In 1628, the King of Sweden launched what was to be the country’s greatest warship. Top-heavy and light on ballast, the ship sank just 1300 meters from where she’d started. Preserved by the harbor’s mud, the Vasa was lifted from the seabed in the 1950’s and set up in its own museum. Magnificently beautiful and astonishingly well-preserved, the Vasa is glorious to see in person.
When I visited Sweden in the summer of 2012, I went to the Vasa Museum and took photos. The lighting, as you might imagine, is kept very low. For reasons I don’t quite understand, the Vasa, which is uniformly deep, golden brown, is set up in a building where the walls are painted a slightly lighter, golden brown.
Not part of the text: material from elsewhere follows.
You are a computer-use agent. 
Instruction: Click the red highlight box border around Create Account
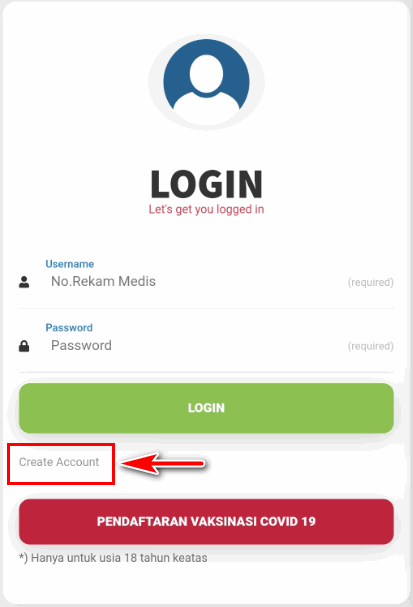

These conditions made photography very difficult. Even when I got a clear photo with no blurring from the low light and my lack of tripod, the brown-on-brown effect made details hard to pick out from the background. I found, when developing these photos digitally, that they looked far better in black-and-white than they did in color. Other photos looked just fine in color, particularly when the museum’s lighting created a slightly more colorful background. At any rate, I hope you enjoy the photos and definitely put a visit to the Vasa Museum on your agenda if you head to Stockholm.
These reproductions are painted in what are thought to be the historically accurate colors for the decorations on the back of the ship. It was a tasteless, tasteless time.
Portions of the sails were also preserved.